The Woody Allen way of coding

In a previous post I wrote about the uncompromising artistry of Stanley Kubrick, who produced film classics at the cost of wildly unpredictable schedules and budgets. You can reach for similar brilliance in programming, but you had better do it on your own time or with a generous CFO. There is a different, more workable, and healthier attitude towards our craft. Just keep at it, enjoy it, and don’t worry about making a dent in the universe. Reading Woody Allen’s autobiography over the holidays, indulge me to draw another cinematic parallel with this veteran New York writer/director. Don’t worry, it will also be about coding.

Woody Allen (1935) is one of the most consistently prolific cinematographers in the business. He has written and directed over fifty films over an equal number of years, almost like clockwork and at 85 shows no intention of stopping.

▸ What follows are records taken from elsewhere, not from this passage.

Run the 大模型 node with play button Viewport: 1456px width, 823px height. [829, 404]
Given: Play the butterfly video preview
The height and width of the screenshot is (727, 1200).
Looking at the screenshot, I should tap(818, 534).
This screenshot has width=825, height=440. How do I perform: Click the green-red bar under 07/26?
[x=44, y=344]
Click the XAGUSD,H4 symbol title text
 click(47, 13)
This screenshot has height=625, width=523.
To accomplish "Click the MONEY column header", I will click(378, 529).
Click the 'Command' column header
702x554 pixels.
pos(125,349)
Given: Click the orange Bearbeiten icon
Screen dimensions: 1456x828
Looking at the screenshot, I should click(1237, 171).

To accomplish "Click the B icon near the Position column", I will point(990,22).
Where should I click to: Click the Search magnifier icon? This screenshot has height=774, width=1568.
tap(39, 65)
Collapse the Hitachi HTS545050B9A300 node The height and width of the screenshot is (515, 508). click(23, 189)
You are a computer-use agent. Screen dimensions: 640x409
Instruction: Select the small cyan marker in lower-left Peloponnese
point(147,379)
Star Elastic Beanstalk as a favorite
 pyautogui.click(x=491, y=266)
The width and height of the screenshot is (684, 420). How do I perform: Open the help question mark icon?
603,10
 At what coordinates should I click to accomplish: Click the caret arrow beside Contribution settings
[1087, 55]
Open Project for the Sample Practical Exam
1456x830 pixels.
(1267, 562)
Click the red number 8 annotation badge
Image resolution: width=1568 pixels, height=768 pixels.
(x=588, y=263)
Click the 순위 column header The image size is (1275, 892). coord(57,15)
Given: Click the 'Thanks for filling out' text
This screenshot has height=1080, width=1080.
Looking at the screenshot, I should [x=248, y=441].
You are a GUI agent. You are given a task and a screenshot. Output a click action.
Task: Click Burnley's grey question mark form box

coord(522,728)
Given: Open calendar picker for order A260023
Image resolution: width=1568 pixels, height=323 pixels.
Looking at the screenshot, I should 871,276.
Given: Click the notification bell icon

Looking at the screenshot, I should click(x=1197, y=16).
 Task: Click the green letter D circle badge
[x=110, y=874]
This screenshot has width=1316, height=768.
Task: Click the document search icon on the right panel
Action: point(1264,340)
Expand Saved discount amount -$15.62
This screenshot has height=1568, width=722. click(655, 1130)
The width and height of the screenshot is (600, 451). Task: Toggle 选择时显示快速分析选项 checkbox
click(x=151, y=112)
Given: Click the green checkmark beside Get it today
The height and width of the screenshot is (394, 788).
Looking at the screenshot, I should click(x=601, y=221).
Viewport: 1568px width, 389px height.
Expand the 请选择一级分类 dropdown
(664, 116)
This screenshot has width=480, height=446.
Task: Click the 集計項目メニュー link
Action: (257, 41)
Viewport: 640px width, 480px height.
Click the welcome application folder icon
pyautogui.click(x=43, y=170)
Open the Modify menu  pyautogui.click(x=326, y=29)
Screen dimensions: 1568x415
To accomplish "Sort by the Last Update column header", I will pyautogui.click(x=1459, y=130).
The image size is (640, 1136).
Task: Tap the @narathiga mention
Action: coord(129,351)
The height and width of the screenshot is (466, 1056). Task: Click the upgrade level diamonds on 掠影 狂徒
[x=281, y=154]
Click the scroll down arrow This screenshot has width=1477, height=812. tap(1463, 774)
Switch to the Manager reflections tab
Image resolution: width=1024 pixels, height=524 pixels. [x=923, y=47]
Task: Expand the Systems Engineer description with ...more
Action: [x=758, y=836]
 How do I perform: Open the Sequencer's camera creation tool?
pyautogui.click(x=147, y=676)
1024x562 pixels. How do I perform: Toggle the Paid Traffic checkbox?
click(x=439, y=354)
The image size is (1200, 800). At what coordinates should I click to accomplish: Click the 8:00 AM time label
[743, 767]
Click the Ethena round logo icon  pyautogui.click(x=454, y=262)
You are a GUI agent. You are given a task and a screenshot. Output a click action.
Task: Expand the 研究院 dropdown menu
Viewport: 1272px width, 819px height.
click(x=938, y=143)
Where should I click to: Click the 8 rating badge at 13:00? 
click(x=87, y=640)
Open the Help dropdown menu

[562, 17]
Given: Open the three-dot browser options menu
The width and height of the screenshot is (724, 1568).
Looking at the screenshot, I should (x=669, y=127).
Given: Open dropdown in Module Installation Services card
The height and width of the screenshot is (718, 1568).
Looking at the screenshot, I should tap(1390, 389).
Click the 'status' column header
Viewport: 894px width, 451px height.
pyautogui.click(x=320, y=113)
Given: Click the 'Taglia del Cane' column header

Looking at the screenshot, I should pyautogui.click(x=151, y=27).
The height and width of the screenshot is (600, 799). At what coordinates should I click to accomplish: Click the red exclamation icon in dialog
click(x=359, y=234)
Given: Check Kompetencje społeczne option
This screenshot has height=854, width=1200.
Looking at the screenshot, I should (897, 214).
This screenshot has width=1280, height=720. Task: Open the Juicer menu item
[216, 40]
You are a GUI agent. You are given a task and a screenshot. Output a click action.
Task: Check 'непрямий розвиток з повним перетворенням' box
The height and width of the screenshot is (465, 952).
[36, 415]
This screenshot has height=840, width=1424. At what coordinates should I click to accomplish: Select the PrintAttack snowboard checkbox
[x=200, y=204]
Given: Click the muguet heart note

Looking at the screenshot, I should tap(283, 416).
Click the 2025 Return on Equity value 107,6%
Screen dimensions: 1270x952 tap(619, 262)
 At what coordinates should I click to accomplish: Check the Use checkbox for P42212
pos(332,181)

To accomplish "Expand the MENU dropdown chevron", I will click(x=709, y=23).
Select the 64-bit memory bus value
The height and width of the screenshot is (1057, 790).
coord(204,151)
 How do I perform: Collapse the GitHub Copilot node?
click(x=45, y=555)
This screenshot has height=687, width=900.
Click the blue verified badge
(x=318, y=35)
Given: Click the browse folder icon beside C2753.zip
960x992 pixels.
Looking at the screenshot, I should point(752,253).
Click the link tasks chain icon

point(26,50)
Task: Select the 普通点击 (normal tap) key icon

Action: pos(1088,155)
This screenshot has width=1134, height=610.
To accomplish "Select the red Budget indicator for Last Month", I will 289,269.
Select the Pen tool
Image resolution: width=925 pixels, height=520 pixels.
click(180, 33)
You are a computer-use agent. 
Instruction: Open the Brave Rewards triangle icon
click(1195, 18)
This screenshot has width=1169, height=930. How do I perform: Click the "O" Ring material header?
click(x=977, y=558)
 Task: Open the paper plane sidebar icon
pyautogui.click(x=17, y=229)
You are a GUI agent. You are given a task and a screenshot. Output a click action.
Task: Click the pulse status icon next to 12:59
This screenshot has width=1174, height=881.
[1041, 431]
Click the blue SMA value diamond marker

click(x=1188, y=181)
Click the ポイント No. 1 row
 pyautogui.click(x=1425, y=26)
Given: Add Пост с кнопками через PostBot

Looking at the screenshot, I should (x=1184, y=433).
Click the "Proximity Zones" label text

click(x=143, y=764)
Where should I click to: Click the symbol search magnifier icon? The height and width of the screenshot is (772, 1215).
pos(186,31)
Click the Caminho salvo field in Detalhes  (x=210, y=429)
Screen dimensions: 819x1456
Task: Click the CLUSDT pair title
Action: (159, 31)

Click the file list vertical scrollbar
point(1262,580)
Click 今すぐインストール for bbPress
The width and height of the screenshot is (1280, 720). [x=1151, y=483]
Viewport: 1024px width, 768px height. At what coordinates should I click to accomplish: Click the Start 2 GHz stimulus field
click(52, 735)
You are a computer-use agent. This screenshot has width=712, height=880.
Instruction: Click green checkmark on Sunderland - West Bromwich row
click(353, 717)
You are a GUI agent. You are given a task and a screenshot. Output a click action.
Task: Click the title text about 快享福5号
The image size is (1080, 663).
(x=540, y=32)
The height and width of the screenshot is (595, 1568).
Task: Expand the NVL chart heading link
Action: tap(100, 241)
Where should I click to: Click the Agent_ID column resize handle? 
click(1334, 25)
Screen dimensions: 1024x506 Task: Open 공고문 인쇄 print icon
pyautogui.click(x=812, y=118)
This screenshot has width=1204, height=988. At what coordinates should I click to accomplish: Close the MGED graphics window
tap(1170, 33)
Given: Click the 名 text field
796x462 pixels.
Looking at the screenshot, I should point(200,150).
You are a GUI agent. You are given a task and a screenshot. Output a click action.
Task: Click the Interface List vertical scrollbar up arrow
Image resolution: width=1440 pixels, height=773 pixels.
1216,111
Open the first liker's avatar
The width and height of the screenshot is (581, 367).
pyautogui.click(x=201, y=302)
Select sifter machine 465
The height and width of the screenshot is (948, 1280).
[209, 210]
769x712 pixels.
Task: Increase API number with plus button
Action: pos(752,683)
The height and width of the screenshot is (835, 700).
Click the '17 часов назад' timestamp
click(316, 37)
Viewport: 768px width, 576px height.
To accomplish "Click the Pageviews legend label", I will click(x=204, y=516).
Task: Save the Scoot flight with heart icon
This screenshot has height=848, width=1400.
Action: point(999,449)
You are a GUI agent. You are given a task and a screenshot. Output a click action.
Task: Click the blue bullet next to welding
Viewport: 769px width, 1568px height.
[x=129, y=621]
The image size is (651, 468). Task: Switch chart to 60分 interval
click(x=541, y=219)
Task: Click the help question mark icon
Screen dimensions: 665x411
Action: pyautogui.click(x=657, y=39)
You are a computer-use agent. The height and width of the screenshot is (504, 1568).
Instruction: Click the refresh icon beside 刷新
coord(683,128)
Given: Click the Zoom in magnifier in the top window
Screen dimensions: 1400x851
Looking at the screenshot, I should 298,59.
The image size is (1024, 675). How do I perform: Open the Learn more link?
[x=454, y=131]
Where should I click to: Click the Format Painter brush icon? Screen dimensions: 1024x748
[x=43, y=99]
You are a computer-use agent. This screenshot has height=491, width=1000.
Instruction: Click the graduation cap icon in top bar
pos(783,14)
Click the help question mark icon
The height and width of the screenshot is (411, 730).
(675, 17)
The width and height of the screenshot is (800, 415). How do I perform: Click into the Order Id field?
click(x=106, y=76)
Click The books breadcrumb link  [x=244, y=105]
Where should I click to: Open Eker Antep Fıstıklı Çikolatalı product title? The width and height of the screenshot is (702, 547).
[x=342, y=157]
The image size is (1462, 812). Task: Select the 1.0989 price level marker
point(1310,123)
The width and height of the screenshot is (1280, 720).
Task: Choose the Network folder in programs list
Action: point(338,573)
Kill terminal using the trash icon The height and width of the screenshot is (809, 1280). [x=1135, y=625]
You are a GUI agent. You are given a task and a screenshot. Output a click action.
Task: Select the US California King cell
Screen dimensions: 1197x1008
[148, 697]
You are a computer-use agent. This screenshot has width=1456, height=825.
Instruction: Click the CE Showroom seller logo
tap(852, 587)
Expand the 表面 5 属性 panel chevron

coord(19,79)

He doesn’t approach his oeuvre as a project with a culmination. His business is about keeping busy. He is in it for the long run, if only to act as an antidote to the unavoidable spectre of death and oblivion. But let’s not get into his glum outlook on life here.

Image by Artem Podrez through pexels.com

Regular output matters more to Allen than consistent quality. For the stubborn perfectionist Kubrick each project took as long as it had to, which meant they took longer and longer. Allen famously compared his livelihood to a convict weaving baskets. This sounds like false modesty at the very least, coming from a four-time Academy Award winner, but it’s obvious that he doesn’t set out to strike gold each time. Even forgiving critics admit that his heydays are long gone. He knows and doesn’t care that inspiration is capricious, but even a mediocre Allen is still a decent picture. He has no ambition to re-invent or outdo himself. He’s known to never watch his own work after completion, which tells you how little he cares for his legacy.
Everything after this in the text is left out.